These past two years have been like no other, so it goes without saying that this will be a Christmas like no other, too. Many of us will miss out on seeing family, and the financial effects of the pandemic will likely mean a fewer presents under the tree.
But how do we tell our kids that while maintaining the Christmas magic?
Here are some ways you can manage their expectations to help them avoid disappointment – and learn a few important life lessons along the way.
Keep it real
If your gift giving situation will change this year, simply tell your children – it’s likely that your kids are more understanding than you give them credit for. When you have this discussion, though, be sure to keep it positive. They aren’t getting fewer presents because you don’t have enough money, or because they’ve been ungrateful in the past, or because, god forbid, Santa doesn’t love them – instead, it’s because mum and dad want to spend the money on fun or important things for the family, or because you would prefer to show generosity to someone less fortunate, or because Santa knows they already have just about everything they need.

**Dataset content:**
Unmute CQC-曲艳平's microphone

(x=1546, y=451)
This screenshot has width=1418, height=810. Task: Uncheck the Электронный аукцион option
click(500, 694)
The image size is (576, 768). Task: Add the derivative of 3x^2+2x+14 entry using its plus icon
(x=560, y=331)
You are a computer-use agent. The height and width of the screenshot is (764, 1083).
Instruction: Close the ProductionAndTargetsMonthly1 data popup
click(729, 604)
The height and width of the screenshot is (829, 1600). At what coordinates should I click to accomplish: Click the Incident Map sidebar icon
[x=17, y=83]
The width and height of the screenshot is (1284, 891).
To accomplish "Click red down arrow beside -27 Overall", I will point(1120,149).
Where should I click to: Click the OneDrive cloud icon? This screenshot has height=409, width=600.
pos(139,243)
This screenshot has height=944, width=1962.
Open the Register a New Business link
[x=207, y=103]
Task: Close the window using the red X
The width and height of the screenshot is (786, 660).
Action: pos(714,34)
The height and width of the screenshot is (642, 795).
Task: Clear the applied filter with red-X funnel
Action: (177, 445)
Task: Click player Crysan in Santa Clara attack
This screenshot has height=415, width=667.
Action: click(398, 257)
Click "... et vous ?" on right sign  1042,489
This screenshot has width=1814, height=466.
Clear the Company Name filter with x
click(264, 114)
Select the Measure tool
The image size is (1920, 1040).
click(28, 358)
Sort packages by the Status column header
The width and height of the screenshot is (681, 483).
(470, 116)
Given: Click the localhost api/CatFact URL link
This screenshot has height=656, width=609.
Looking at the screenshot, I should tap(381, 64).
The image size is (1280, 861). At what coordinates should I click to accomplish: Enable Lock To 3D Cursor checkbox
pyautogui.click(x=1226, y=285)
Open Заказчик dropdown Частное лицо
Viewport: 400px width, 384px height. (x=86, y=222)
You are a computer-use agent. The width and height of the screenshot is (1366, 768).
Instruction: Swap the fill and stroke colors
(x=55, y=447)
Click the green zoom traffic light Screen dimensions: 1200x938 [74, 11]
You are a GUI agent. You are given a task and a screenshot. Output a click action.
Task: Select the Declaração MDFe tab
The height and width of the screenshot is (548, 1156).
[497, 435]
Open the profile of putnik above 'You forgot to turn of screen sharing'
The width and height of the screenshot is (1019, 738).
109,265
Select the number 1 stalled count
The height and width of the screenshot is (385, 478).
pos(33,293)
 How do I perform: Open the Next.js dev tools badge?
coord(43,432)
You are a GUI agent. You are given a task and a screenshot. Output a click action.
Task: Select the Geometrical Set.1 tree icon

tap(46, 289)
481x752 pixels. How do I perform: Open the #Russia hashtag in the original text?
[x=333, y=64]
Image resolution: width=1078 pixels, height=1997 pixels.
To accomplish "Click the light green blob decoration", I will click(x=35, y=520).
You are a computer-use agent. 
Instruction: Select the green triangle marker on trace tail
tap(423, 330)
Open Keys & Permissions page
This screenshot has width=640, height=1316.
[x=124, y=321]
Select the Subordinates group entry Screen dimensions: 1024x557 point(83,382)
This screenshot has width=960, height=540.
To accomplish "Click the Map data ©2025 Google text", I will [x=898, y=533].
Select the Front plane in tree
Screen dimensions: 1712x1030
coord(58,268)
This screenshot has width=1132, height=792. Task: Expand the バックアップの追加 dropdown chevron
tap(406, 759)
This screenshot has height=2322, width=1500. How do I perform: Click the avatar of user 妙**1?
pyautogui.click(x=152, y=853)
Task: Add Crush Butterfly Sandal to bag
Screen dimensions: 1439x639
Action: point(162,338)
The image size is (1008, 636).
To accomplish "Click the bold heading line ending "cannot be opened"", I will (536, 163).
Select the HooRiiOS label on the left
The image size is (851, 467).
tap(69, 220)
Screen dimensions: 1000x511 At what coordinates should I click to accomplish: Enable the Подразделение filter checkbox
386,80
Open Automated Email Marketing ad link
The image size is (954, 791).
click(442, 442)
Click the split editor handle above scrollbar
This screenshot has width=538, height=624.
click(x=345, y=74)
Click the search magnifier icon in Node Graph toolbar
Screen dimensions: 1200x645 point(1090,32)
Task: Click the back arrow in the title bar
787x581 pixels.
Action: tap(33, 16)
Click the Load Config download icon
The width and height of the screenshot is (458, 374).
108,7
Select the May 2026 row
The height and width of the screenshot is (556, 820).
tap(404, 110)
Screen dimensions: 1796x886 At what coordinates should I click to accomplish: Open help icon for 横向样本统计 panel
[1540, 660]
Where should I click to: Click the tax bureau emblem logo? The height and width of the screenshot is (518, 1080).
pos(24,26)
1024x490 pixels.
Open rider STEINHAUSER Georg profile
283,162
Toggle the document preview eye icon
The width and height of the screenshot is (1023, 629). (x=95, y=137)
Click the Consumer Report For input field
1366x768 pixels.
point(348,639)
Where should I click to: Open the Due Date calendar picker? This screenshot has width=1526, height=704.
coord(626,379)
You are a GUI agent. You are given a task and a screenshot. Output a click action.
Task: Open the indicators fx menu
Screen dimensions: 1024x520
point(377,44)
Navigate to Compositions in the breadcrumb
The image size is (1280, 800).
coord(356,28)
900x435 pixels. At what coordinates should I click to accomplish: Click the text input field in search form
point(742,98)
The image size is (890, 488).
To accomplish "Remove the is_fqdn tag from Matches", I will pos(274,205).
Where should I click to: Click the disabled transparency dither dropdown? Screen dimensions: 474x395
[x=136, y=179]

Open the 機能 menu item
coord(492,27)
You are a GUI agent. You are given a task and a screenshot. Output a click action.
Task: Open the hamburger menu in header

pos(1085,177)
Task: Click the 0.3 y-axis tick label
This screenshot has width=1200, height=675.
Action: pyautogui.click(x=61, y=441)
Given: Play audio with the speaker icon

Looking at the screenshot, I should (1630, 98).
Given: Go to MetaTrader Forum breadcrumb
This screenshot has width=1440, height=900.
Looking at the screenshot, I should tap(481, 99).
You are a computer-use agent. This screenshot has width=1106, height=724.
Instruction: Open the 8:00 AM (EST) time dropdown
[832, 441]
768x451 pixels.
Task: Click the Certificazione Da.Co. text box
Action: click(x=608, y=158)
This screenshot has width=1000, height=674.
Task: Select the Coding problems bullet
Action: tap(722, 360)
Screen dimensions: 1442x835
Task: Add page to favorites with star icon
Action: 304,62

**The task:** Please pick up the article on managing children's Christmas expectations after its last sentence and continue it.

**Result for this task:**
Lay the groundwork
There are a number of ways you can prepare your children for Christmas to feel a little different than they’re used to. For one, make use of opportunities in your day-to-day life to teach your children important values like making do with what they have and giving to others – you could ask them to donate their leftover tuckshop money to a charity of their choice, or have them sell their unwanted toys if they would like to buy new ones. If your kids are likely to compare their Christmas haul to their friends’, be honest about why you have made a different choice to their friend’s parents, and point out things (not necessarily material possessions) your child has that that friend may long for.
Be a role model
Learning how to show gratitude in the face of disappointment is a skill your kids will take with them through life, and it’s something they can learn from you. But don’t just explain to them how expressing gratitude for something done or given by another person will make that person happy – demonstrate genuine gratitude and politeness every single day! From always using your best manners to doing kind things for others, your children will pick up on the habits you practice and start practicing themselves. What’s more, it’s important to show your children how giving to others can help them feel less disappointed. Shift the emphasis from receiving to giving during Christmas, and watch your children begin to see the world in a whole new way.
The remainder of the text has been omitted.